XHESA-FM
- Culiacán, Sinaloa; Mexico;
- Frequency: 101.7 MHz
- Branding: Exa FM

Programming
- Format: Pop
- Affiliations: MVS Radio

Ownership
- Owner: Radiosistema del Noroeste; (Radiosistema de Culiacán, S.A. de C.V.);

History
- First air date: June 6, 1941 (concession)
- Former call signs: XESA-AM
- Former frequencies: 1360 kHz, 1260 kHz

Technical information
- Licensing authority: CRT
- Class: B1
- ERP: 25 kW
- HAAT: 60.3 m (198 ft)
- Transmitter coordinates: 24°49′44.16″N 107°30′21.96″W﻿ / ﻿24.8289333°N 107.5061000°W

Links
- Website: exafm.com

= XHESA-FM =

Radio station in Culiacán, Sinaloa, Mexico

XHESA-FM is a radio station on 101.7 FM in Culiacán, Sinaloa, Mexico.

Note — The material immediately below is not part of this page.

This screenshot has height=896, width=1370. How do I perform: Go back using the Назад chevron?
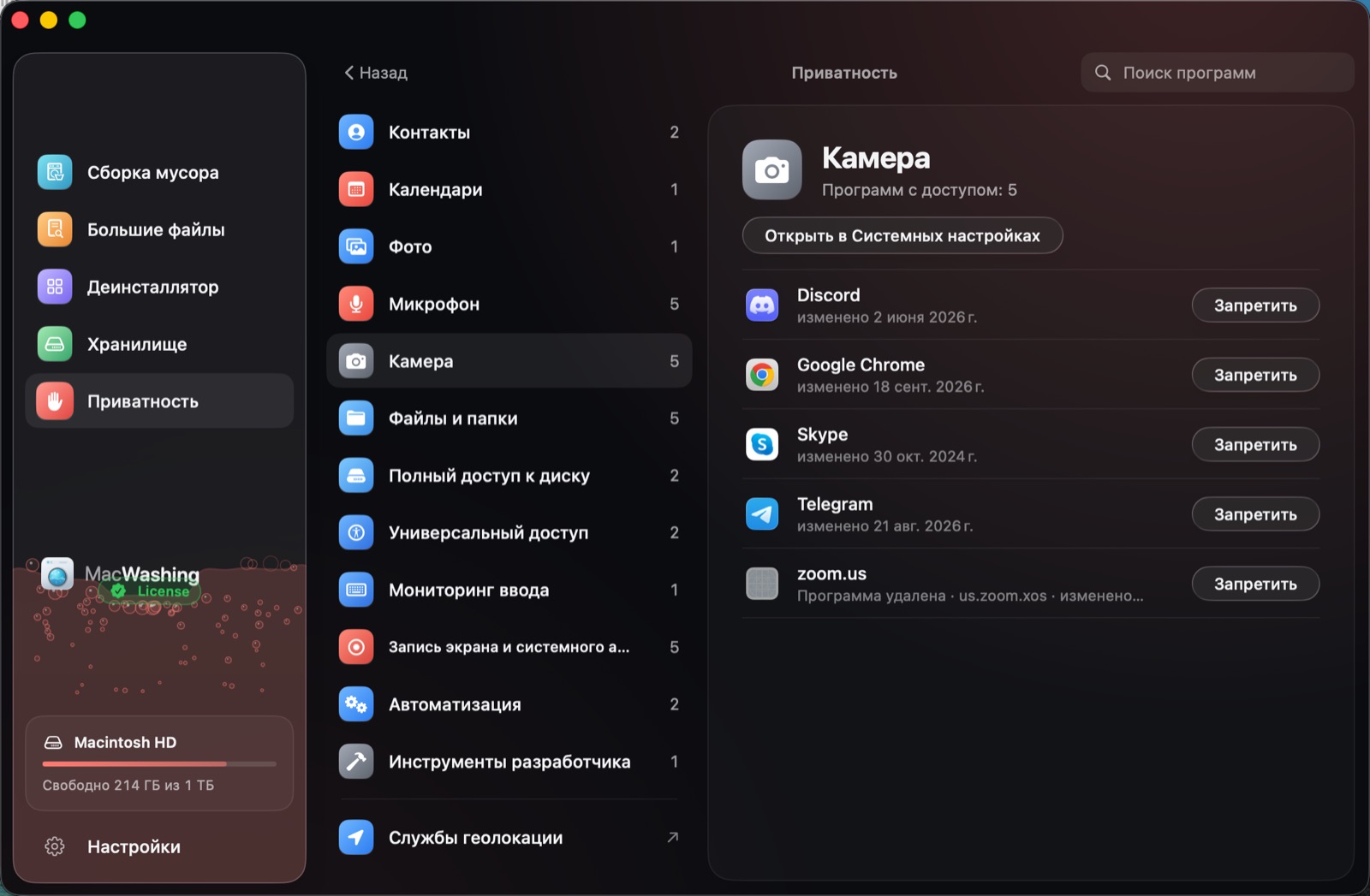[348, 73]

It is owned by Radiosistema del Noroeste and carries the Exa FM pop format from MVS Radio.

==History==
XESA-AM received its concession on June 6, 1941. It was owned by Pablos y Elizalde, S. de R.L. and broadcast on 1360 kHz. In 1971, Operadora de Radio de Culiacán, S.A., bought XESA and moved it to 1260 kHz, increasing its power from 1,000 to 5,000 watts. XESA migrated to FM in 2011.